In the course selection for 2023-24 school year, as of April 22, 10 students had enrolled in Guitar, and nine in Chorus.

“When the numbers [for Choir and Guitar] were down again, that’s when I shifted those [funds] to other areas,” Coppo said. “And they had a need at SDA, so it ended up working out that Ms. Gelb could support the music program there and still stay here. Is that ideal? No. But ultimately, all the district has to do is make sure she has a job.”

Some students and parents, however, have expressed concerns about what the decrease in music sections, or classes, at TPHS could mean for the future of the music department.

“You do worry a little bit that if people have a choice of a school with a music presence 100% versus a music presence less than 100%, [that] maybe that will affect the choice,” Music Parent Liaison President Chris Day said. “So I guess my concern is that maybe one of the other schools will end up being the music school and then Torrey Pines will get weaker and weaker over a period of time … not immediately, but I’m looking long term.”

Morgan Robitaille (12), a violinist in Orchestra, agreed.

“When [middle schoolers] see that Torrey Pines doesn’t have a huge, well- rounded music department, they’re probably going to shy away and go to a different school,” Robitaille said.

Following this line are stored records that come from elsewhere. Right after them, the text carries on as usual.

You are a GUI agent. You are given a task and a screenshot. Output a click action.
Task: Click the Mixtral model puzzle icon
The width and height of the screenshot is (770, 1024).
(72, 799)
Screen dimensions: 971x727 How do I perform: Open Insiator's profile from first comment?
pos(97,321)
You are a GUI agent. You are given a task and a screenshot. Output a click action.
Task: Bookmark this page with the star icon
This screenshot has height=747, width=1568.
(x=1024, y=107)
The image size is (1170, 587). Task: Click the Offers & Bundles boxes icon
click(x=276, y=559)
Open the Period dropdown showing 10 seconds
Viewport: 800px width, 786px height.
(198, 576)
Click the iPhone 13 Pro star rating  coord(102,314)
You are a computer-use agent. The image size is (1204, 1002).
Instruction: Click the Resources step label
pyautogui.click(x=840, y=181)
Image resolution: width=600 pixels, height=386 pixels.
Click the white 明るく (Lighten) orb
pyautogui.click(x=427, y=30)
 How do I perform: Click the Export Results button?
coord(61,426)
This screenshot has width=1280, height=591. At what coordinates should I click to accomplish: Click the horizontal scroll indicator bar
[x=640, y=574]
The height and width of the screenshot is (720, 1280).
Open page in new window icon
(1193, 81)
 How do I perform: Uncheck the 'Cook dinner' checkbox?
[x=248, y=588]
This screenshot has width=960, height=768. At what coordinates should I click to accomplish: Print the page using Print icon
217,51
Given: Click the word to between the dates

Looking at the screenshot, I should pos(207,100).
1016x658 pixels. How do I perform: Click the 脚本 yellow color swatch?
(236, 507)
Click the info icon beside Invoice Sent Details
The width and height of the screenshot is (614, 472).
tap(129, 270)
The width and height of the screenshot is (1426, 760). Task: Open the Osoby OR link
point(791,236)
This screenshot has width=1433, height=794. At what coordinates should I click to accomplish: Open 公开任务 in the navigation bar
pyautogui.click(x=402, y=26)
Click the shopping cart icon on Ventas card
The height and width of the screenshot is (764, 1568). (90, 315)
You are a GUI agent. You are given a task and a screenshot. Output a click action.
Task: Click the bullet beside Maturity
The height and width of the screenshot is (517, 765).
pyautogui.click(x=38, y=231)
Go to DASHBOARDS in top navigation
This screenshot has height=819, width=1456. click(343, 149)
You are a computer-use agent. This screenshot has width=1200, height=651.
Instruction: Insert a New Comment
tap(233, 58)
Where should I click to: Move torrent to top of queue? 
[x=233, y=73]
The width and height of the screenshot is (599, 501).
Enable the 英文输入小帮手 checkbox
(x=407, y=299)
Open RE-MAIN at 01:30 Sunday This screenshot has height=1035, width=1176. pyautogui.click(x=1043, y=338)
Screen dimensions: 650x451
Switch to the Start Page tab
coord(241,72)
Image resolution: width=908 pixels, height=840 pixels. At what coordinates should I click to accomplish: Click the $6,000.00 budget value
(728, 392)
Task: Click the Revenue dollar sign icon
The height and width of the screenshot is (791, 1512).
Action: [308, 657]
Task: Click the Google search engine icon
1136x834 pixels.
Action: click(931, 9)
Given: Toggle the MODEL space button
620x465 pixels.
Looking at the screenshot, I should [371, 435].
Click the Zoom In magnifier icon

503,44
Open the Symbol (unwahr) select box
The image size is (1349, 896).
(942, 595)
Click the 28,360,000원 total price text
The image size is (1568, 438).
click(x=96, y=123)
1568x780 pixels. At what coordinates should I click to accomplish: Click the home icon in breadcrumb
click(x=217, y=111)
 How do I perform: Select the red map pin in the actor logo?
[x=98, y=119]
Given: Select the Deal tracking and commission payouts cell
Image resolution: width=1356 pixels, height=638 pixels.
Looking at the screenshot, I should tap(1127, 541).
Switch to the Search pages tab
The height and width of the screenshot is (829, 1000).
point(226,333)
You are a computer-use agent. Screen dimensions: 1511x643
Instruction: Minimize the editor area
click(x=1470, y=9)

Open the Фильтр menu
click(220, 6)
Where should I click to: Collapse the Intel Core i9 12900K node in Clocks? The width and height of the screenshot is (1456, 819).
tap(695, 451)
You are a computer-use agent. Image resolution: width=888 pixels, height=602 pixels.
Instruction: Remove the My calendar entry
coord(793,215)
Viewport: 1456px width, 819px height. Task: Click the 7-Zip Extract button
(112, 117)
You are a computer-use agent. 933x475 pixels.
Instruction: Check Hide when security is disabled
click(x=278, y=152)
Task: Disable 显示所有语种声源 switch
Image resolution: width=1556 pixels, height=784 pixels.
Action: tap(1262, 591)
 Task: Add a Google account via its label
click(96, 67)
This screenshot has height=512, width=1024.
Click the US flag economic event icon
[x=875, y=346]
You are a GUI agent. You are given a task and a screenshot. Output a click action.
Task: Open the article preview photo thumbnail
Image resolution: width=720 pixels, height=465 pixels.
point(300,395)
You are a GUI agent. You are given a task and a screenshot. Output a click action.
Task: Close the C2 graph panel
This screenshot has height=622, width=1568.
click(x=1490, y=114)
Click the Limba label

These concerns in mind, Day wrote a petition entitled “TPHS Students Need a Full Time Music Teacher,” on May 23 in response to Gelb’s scheduling change. The petition was addressed to Supt. Anne Staffieri, as well as school board members and Coppo.

“The [hope] of the petition was to give [TPHS] more money to play with or make it so the school district could be more supportive of [music programs],” Day said. “Every high school should have a music teacher.”

TPHS does not require a full-time teacher in any subject, whether it be an elective or a core class. Similarly, neither SDA nor La Costa Canyon High School has a full-time music teacher.

Classes like Guitar and Choir — general interest electives — are offered across the district. SDA offers AP Music Theory and MIDI Composition courses, Guitar, Instrumental Music and Wind Ensemble. LCC has sections of Guitar and MIDI Composition in support of their Band class. Canyon Crest Academy, a campus with three full-time music teachers, offers Orchestra, Jazz, Rock, Wind, Symphonic, Chorus/Vocal, Recording Arts and Digital Music in addition to their Music Conservatory, an intensive after-school program.

“I think there’s value in offering classes that would be enriching for students … [and] in reaching students beyond the band classroom,” SDA Music Director, Jeremy Wuertz, said. Looking to the future, next year’s TPHS music department offerings are unknown.

According to Coppo, he “would be surprised” if Chorus and Guitar were on the course selection for 2024-25.

“Next year is not up to me,” Gelb said. “It all depends on the number of sections that are allowed at TP … It all comes down to how many students enroll in the classes and the number of sections that the administration decides to run.”

As for now, Gelb is confident in her students.

“Many things have changed in 19 years since we’ve opened multiple new schools in the district since I started at TP. The one thing that has remained constant is that we have many talented and motivated students who continue to amaze me year after year,” Gelb said.